Each line from the one with "Toggle new lines in Value editor" through the last line below must be written out exactly. Do not copy pictures.

Saved entries

━━━

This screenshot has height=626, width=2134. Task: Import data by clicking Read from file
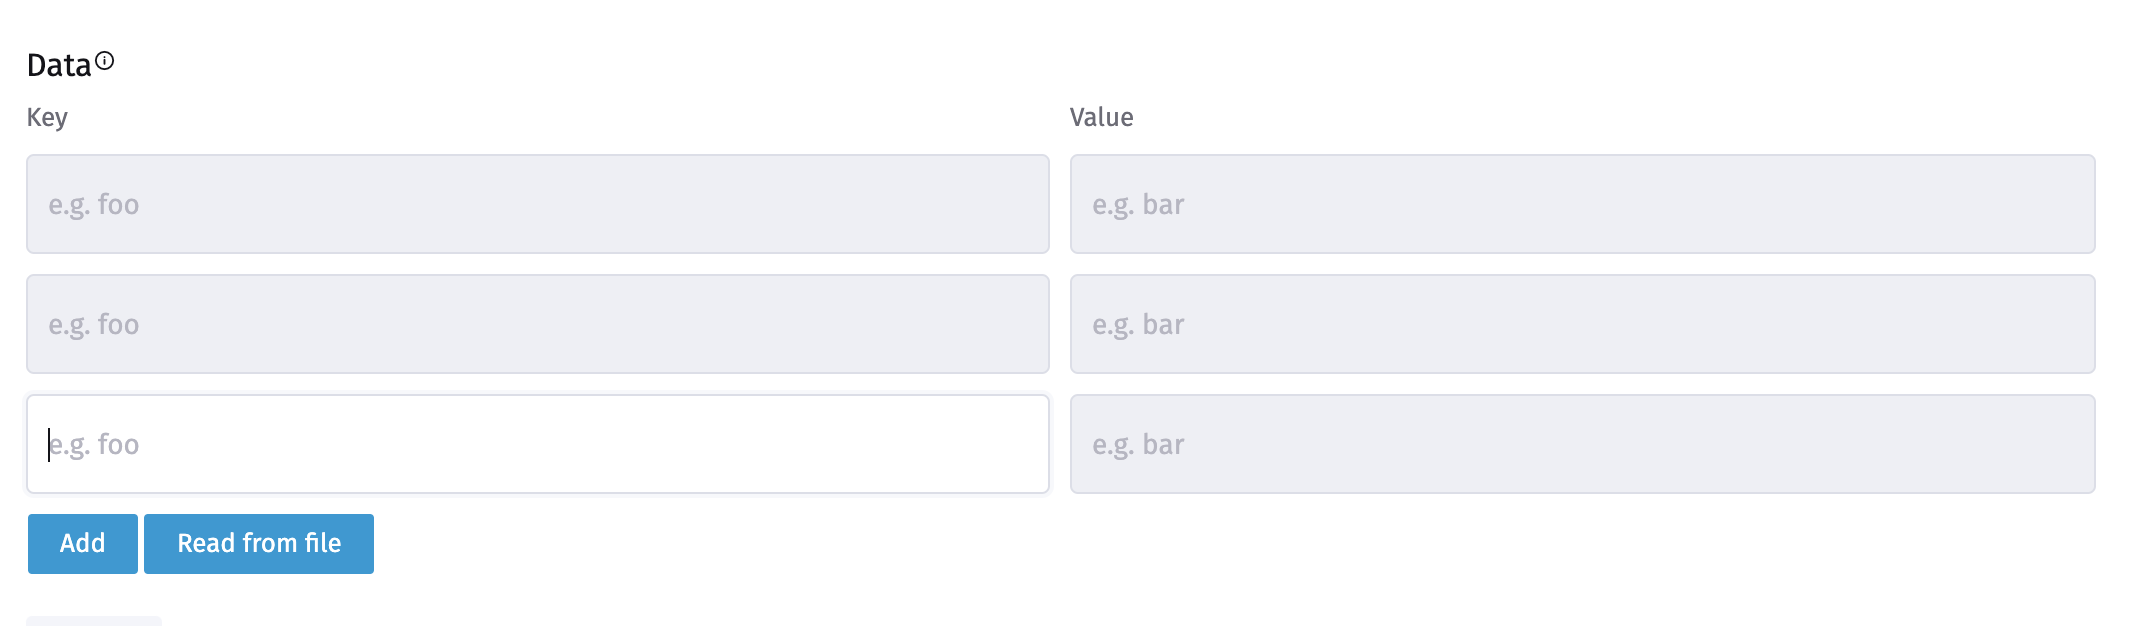coord(258,543)
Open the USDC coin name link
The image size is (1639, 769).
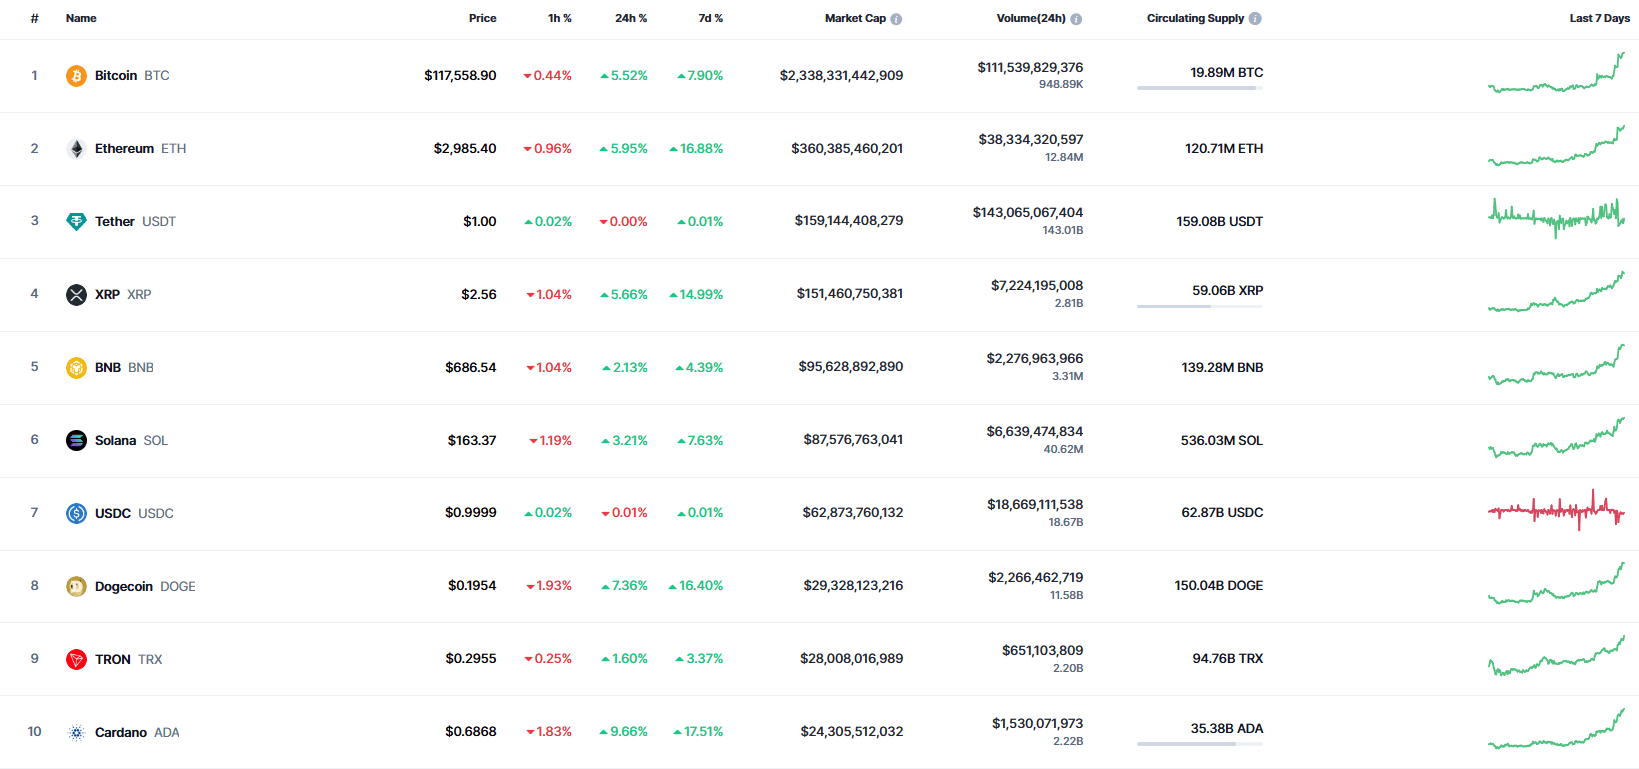(113, 514)
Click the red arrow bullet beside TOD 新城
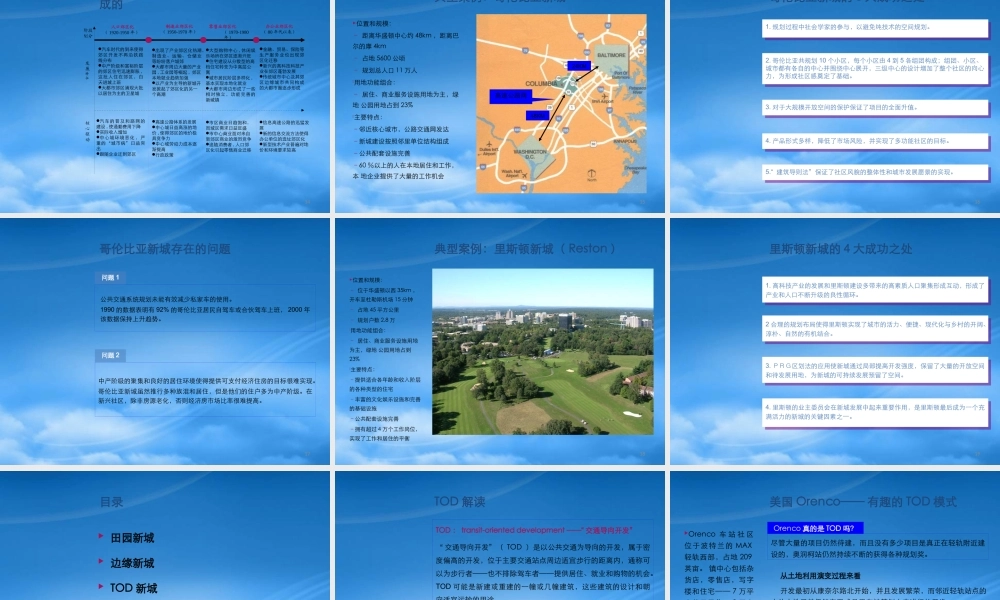 [x=100, y=587]
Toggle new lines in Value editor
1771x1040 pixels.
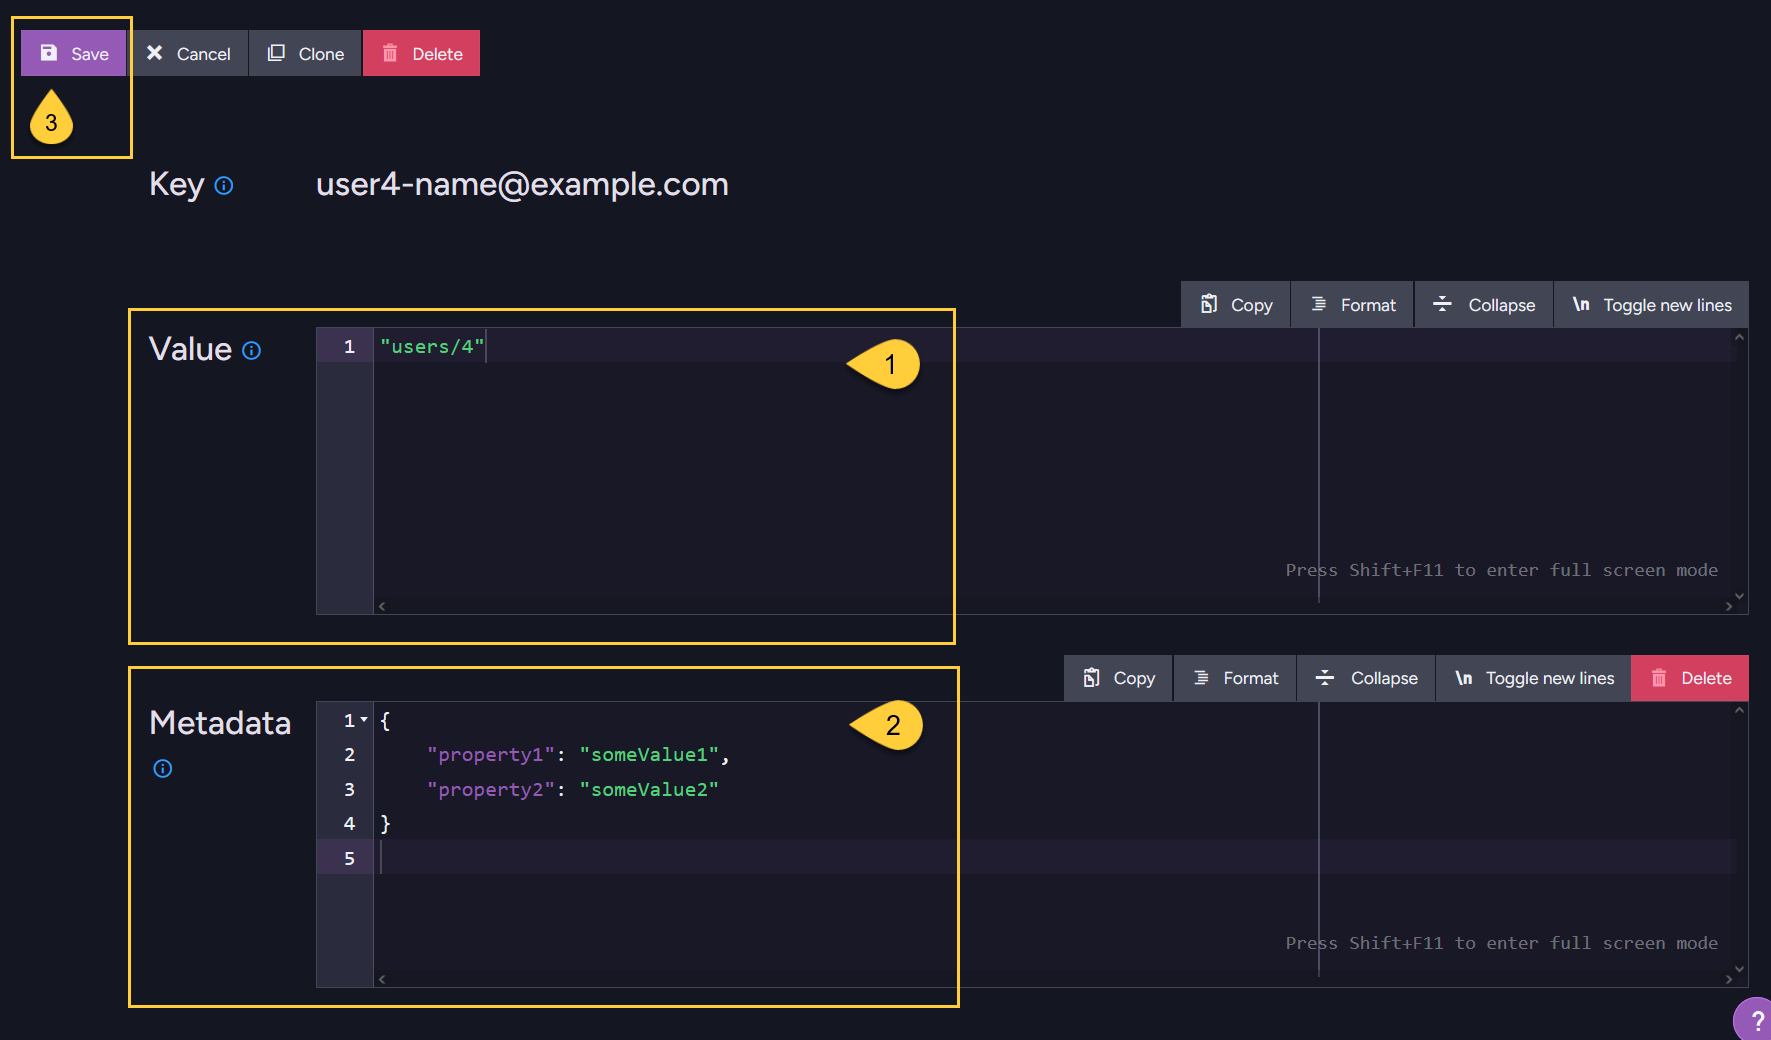tap(1651, 305)
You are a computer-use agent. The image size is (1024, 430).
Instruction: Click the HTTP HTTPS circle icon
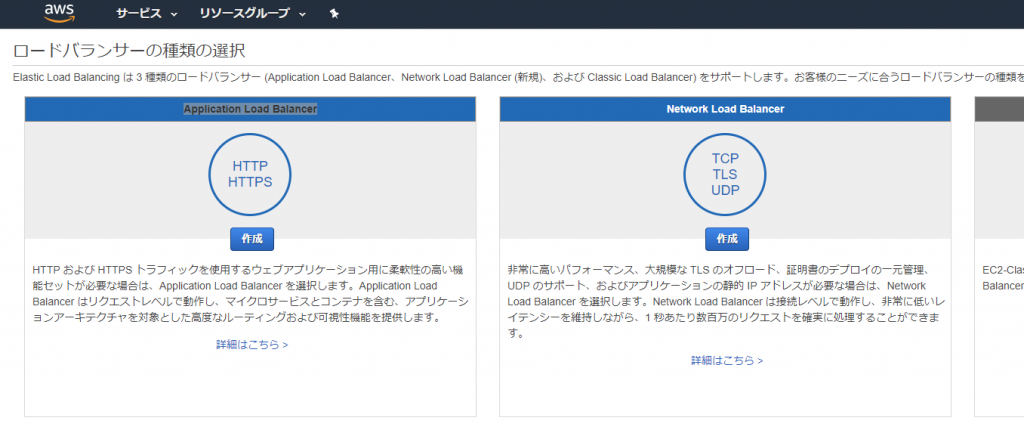coord(250,174)
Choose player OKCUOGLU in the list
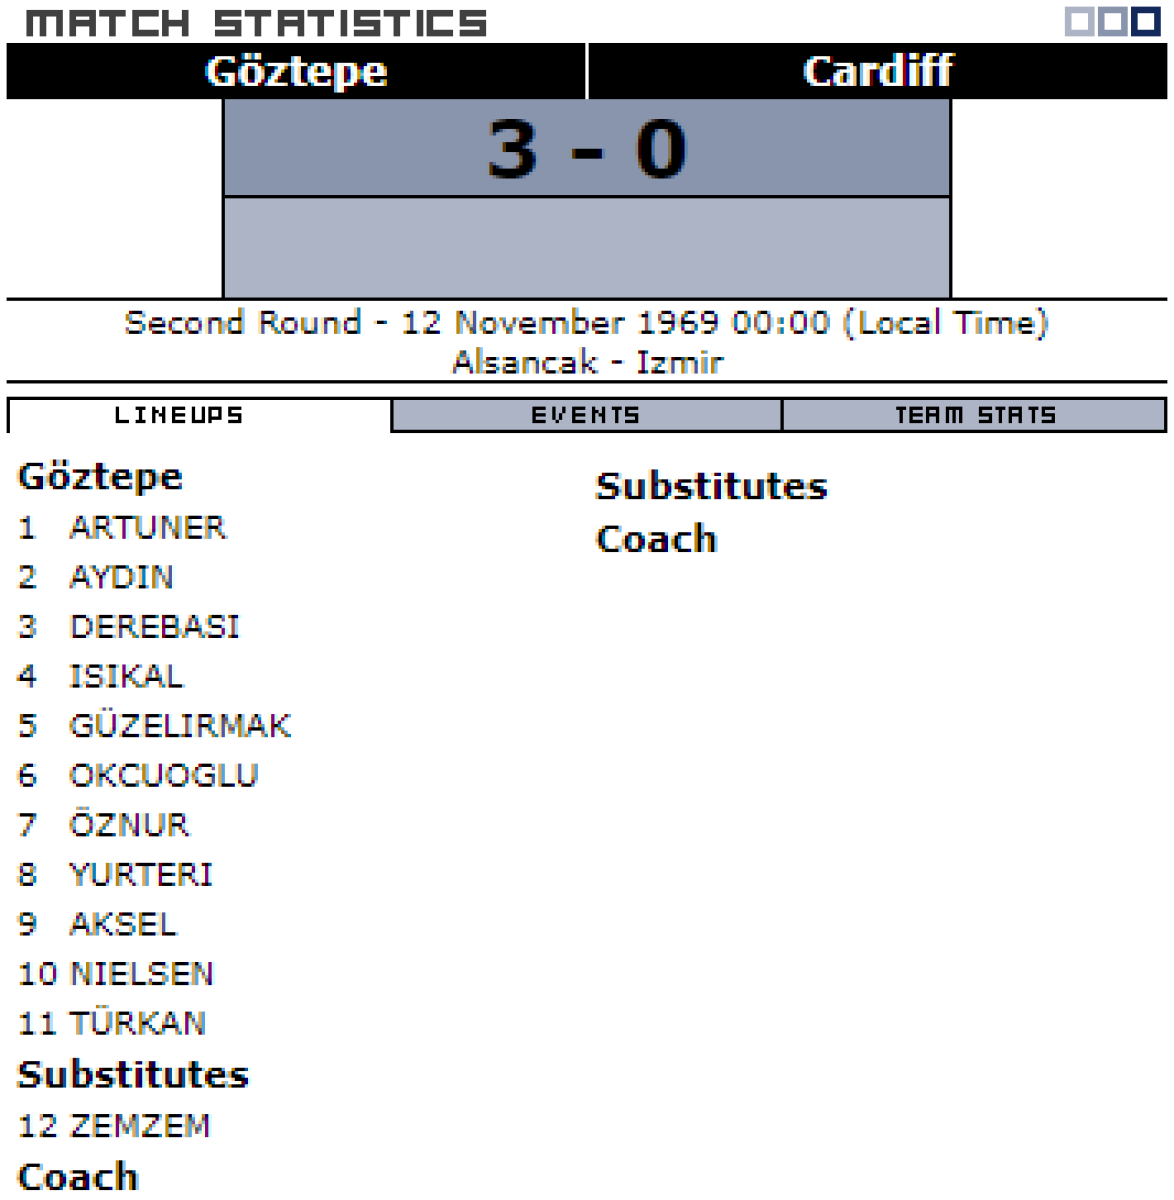 tap(164, 775)
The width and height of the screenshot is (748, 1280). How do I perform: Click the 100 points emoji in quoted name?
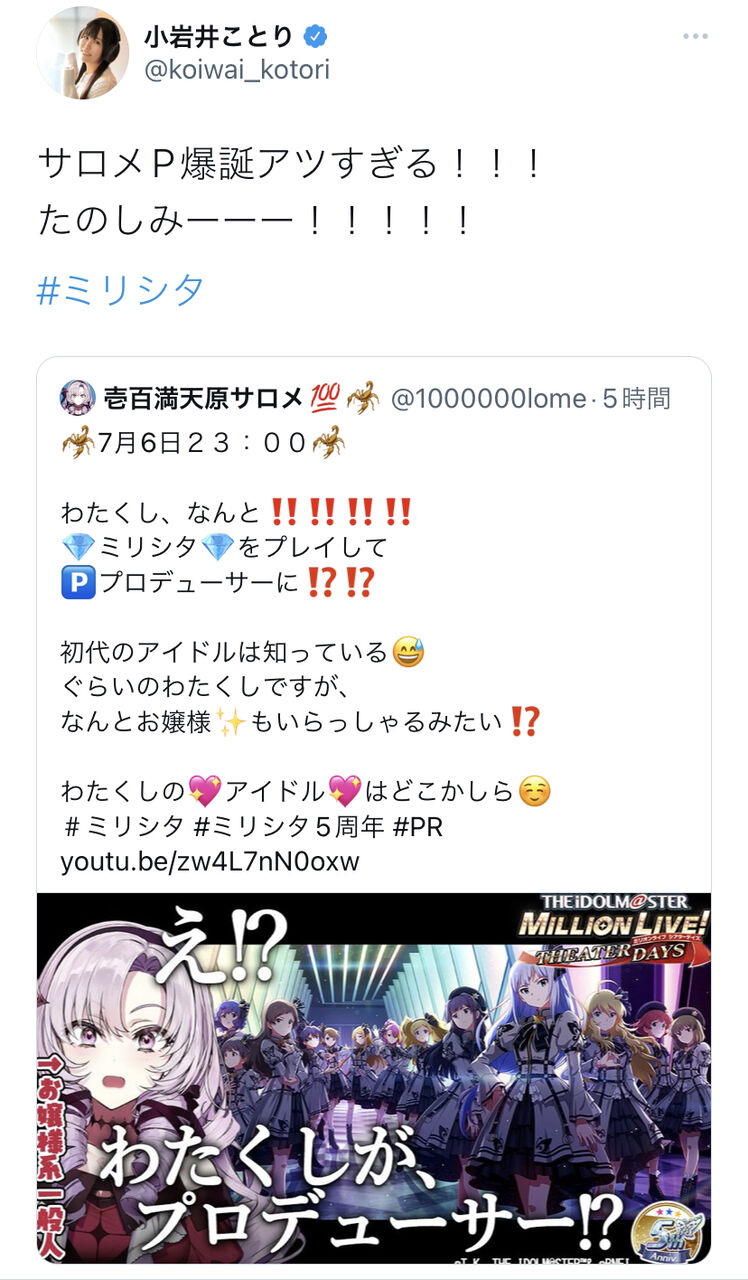click(x=325, y=398)
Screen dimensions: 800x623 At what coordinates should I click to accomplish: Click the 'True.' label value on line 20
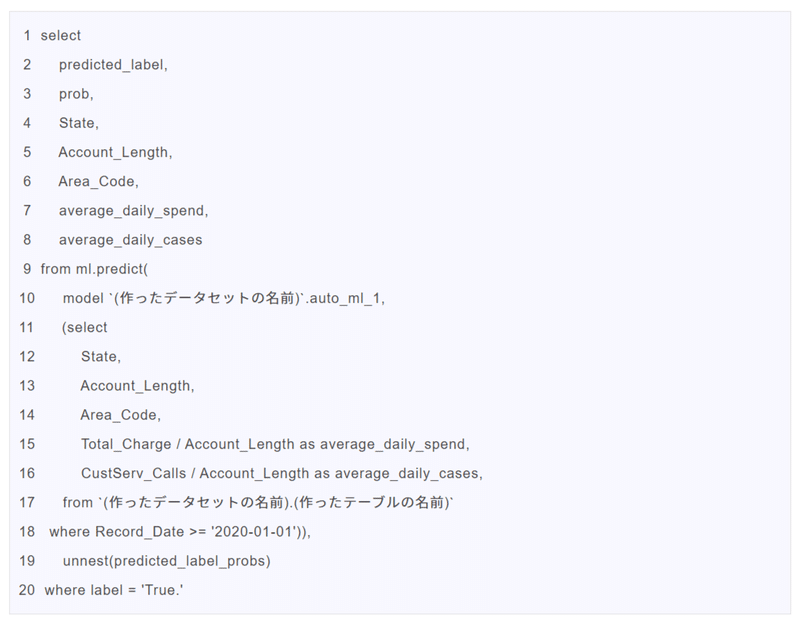pyautogui.click(x=162, y=590)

━━━

**Your solution**:
Toggle new lines in Value editor
1771x1040 pixels.
tap(1651, 305)
You are a computer-use agent. The image size is (1024, 430).
Instruction: Click the HTTP HTTPS circle icon
coord(250,174)
Choose player OKCUOGLU in the list
 tap(164, 775)
The width and height of the screenshot is (748, 1280). How do I perform: Click the 100 points emoji in quoted name?
click(x=325, y=398)
Screen dimensions: 800x623 At what coordinates should I click to accomplish: Click the 'True.' label value on line 20
pyautogui.click(x=162, y=590)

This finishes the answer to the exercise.